- [Requirement] Filter the data for lines with the word "computer", then copy every line so identified.

- [Records shown]
· · · · · · ·

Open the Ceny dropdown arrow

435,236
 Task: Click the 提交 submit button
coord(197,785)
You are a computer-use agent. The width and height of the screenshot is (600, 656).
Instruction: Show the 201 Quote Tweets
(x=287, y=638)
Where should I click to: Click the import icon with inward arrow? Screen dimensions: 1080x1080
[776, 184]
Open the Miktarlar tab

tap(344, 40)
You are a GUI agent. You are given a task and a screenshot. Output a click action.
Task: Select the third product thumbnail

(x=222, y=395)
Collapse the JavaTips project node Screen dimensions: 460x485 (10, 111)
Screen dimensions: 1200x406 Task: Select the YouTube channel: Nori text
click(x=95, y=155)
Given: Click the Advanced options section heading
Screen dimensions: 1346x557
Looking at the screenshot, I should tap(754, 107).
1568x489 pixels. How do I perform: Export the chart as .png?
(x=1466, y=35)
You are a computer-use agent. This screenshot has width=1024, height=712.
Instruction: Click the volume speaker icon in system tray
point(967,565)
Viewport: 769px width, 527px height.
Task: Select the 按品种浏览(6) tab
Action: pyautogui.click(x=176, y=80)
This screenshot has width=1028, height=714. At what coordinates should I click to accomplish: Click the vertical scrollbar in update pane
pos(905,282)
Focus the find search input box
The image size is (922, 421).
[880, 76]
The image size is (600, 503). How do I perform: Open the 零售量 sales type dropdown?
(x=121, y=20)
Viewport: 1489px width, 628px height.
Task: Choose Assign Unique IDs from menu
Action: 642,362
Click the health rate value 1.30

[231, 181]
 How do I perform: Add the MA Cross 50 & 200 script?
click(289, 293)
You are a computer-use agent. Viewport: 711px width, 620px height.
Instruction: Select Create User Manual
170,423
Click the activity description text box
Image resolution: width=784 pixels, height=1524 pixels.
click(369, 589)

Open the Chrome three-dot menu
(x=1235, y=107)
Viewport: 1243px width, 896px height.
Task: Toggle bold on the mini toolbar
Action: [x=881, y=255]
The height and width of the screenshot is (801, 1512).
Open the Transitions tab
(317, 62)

· · · · · · ·

- [Answer space]
You are a computer-use agent. The width and height of the screenshot is (600, 656).
You are a computer-use agent. This screenshot has width=1024, height=712.
You are a computer-use agent. Viewport: 711px width, 620px height.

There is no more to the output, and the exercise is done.